Thursday, April 20, 2006

scalar function


MS SQL:

CREATE FUNCTION FormatterNumber(@i INT) RETURNS VARCHAR(100)
AS
BEGIN
RETURN CONVERT(VARCHAR, @i) + ' Michael the INT'
END
GO
SELECT DBO.FormatterNumber(1)







PostgreSQL: Note postresql parameter can be also be referenced by their parameter number, e.g. $1, $2..





-- we don't have to declare varchar(100) in returns clause,
-- it is adjusted dynamically

-- method 1, this is flexible, can have multiple statements between begin and end
CREATE FUNCTION FormatterNumber(m_I INT) RETURNS VARCHAR
AS
$$
BEGIN
RETURN m_I::VARCHAR || ' INT';
-- RETURN $1::VARCHAR || ' INT'; -- this will work too
END;
$$
LANGUAGE 'plpgsql';



-- method 2, just change the language 'plpgsql' to 'sql',
-- this is rigid, only one statement is allowed,
-- though seems this is much faster(haven't yet benchmark against method 1)

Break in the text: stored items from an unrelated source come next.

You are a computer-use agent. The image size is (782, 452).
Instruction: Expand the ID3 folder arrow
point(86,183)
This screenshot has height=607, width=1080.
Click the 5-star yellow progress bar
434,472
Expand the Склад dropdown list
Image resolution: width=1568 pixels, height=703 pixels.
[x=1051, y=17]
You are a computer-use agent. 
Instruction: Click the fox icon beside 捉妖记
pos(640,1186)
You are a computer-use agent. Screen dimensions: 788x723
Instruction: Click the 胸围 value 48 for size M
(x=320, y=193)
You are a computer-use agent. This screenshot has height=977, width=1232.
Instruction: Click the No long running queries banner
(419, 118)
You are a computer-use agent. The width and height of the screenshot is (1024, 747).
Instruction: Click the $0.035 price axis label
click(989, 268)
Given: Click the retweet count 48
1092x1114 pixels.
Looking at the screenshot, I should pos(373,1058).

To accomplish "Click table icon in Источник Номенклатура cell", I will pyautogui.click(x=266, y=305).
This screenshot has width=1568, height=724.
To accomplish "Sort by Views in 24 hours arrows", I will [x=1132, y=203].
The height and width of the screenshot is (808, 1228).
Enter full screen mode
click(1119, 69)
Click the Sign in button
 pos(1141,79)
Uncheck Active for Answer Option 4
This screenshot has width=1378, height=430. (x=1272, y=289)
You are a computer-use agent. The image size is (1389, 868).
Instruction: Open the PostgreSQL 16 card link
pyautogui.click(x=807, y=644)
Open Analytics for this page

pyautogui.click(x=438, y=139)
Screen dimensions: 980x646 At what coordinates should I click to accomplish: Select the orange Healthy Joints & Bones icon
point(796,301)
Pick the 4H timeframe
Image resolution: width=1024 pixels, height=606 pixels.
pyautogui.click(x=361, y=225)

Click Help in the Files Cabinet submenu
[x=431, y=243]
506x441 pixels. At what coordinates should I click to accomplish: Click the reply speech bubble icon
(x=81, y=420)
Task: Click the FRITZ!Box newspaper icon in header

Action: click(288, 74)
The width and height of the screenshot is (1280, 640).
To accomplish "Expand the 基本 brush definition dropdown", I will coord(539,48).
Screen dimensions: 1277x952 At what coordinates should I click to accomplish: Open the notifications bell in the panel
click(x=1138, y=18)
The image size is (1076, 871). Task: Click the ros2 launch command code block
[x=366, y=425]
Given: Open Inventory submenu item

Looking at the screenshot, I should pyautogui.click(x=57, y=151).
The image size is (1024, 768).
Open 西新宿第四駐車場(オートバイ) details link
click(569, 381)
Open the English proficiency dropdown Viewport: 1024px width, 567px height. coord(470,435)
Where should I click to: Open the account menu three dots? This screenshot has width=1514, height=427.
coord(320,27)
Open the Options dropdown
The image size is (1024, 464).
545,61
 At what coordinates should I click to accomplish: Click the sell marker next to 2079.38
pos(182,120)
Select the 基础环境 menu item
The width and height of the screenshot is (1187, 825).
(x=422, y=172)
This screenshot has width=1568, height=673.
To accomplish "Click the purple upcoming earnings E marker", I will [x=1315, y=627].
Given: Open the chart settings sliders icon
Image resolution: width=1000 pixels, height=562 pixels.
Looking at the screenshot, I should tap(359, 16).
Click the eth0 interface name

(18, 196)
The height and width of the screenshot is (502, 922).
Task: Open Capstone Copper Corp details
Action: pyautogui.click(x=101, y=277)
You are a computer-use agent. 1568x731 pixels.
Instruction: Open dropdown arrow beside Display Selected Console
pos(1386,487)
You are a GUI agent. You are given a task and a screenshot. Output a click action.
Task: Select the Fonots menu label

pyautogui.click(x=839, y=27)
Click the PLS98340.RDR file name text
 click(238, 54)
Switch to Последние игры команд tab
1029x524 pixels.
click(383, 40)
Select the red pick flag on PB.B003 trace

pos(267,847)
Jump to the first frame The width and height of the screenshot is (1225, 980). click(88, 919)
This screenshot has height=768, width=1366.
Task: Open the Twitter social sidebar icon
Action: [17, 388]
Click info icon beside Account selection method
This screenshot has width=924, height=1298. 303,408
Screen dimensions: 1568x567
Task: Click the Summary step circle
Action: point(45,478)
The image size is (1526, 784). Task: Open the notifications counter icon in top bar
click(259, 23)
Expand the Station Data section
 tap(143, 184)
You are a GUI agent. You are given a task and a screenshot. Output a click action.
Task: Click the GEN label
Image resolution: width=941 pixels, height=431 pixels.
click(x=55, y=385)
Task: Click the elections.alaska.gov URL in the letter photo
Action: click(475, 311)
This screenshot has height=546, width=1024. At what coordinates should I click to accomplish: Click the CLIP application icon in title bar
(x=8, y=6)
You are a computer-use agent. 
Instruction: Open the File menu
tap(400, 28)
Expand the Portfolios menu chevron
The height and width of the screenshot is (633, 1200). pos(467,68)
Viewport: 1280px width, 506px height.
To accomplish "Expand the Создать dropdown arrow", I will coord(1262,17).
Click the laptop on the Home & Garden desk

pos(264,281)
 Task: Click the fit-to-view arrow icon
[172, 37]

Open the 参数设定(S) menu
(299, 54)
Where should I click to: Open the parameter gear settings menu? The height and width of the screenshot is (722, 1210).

-- somehow the disadvantage of language 'sql' is you can't refer the paramater
-- by its name, only by parameter position

CREATE FUNCTION FormatterNumber(m_I INT) RETURNS VARCHAR
AS
$$
SELECT $1::VARCHAR || ' Michael the INT';
$$
LANGUAGE 'sql';



invocation sample:

SELECT FormatterNumber(1);






MS SQL:

CREATE FUNCTION FormatterDate(@d DATETIME) RETURNS VARCHAR(100)
AS
BEGIN
RETURN CONVERT(VARCHAR, @d) + ' Michael the date'
END
GO

SELECT DBO.FormatterDate('November 5 2006')


PostgreSQL:



-- method 1
CREATE OR REPLACE FUNCTION FormatterDate(m_D DATE) RETURNS VARCHAR
AS
$$
BEGIN
RETURN m_D::VARCHAR || ' Michael the date';
END;
$$
LANGUAGE 'plpgsql';



-- method 2
CREATE OR REPLACE FUNCTION FormatterDate(m_D DATE) RETURNS VARCHAR
AS
$$
SELECT $1::VARCHAR || ' Michael the date';
$$
LANGUAGE 'plpgsql';


SELECT FormatterDate('November 5 2006')




PostgreSQL is much flexible in its function, you can overload function name,
you can have two function with same name,
resulting to a more symmetrical usage of function





-- method 1
CREATE OR REPLACE FUNCTION Formatter(m_I INT) RETURNS VARCHAR
AS
$$
BEGIN
RETURN m_D::VARCHAR || ' Michael the INT';
END;
$$
LANGUAGE 'plpgsql';



-- method 2
CREATE OR REPLACE FUNCTION Formatter(m_D DATE) RETURNS VARCHAR
AS
$$
SELECT $1::VARCHAR || ' Michael the date';
$$
LANGUAGE 'plpgsql';



SELECT Formatter(1);
SELECT Formatter('nov 5 2006');


Wednesday, April 19, 2006

best practice for avoiding dirty read

for transactions or triggers that do any data manipulation routine(UPDATE,DELETE,INSERT?), follow guideline below:

for MS SQL, always put TABLOCKX in SELECT clause:
SET @PreviousQty = (SELECT Qty FROM Inventory WITH(TABLOCKX) WHERE ItemCode = @ItemCode

FOR PostgreSQL, always put FOR UPDATE in SELECT clause:
m_PreviousQty = (SELECT Qty FROM Inventory WHERE ItemCode = m_ItemCode FOR UPDATE)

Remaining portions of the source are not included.